# Feature Importance
This notebook identifies and visualizes the most important features in predicting house prices.


In [None]:
# Import necessary libraries
import pandas as pd
import numpy as np
import pickle
import streamlit as st
import matplotlib.pyplot as plt
import seaborn as sns


## Load Optimized Model
We load the trained model from the previous step to analyze feature importance.



In [None]:
# Load the trained model
with open("../models/optimized_model.pkl", "rb") as f:
    model = pickle.load(f)

print("Optimized model loaded successfully.")

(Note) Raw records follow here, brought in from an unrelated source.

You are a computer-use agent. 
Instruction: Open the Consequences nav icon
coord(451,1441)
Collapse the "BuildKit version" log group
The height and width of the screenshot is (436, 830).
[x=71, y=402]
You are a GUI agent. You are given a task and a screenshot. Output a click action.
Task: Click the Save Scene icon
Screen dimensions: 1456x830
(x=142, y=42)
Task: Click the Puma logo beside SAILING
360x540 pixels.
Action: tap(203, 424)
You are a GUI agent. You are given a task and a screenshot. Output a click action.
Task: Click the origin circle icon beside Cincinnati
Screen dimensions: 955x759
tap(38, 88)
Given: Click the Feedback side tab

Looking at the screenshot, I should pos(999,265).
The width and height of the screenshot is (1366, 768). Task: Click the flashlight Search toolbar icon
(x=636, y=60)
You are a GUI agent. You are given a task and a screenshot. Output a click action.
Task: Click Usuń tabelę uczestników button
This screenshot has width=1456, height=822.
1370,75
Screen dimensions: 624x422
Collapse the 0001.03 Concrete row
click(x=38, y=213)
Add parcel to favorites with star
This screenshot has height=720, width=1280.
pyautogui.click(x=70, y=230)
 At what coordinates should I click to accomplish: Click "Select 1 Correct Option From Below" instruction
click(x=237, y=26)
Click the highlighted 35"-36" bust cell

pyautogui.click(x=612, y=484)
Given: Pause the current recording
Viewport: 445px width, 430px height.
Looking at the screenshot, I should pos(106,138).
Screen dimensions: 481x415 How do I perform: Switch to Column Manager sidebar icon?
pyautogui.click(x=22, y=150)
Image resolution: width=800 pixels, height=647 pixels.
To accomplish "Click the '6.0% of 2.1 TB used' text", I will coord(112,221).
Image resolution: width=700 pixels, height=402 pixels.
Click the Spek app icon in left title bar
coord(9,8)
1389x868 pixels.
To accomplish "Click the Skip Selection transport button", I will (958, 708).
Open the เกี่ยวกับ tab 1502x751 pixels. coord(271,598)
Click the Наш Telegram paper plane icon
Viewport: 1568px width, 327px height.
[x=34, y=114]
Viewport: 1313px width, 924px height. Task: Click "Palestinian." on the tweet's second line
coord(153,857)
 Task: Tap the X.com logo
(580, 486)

## Compute Feature Importance
We extract feature importance scores from the trained model.


In [None]:
# Load processed dataset to get feature names
data = pd.read_csv("../data/processed_train.csv")

# Extract feature importance from model
feature_importances = model.feature_importances_
feature_names = data.drop(columns=["SalePrice"]).columns  # Remove target column

# Create DataFrame
importance_df = pd.DataFrame({
    "Feature": feature_names,
    "Importance": feature_importances
})

# Sort by importance
importance_df = importance_df.sort_values(by="Importance", ascending=False)

# Display top features
print("Top Important Features:")
print(importance_df.head(10))



## Visualize Feature Importance
We create a bar plot to visualize the most important features.



In [None]:
# Plot feature importance
plt.figure(figsize=(12, 6))
sns.barplot(x=importance_df["Importance"][:10], y=importance_df["Feature"][:10], palette="viridis")
plt.xlabel("Feature Importance Score")
plt.ylabel("Feature")
plt.title("Top 10 Most Important Features in House Price Prediction")
plt.show()


## Summary
- Loaded the trained model.
- Extracted feature importance.
- Identified the top predictive features.
- Visualized the most important features.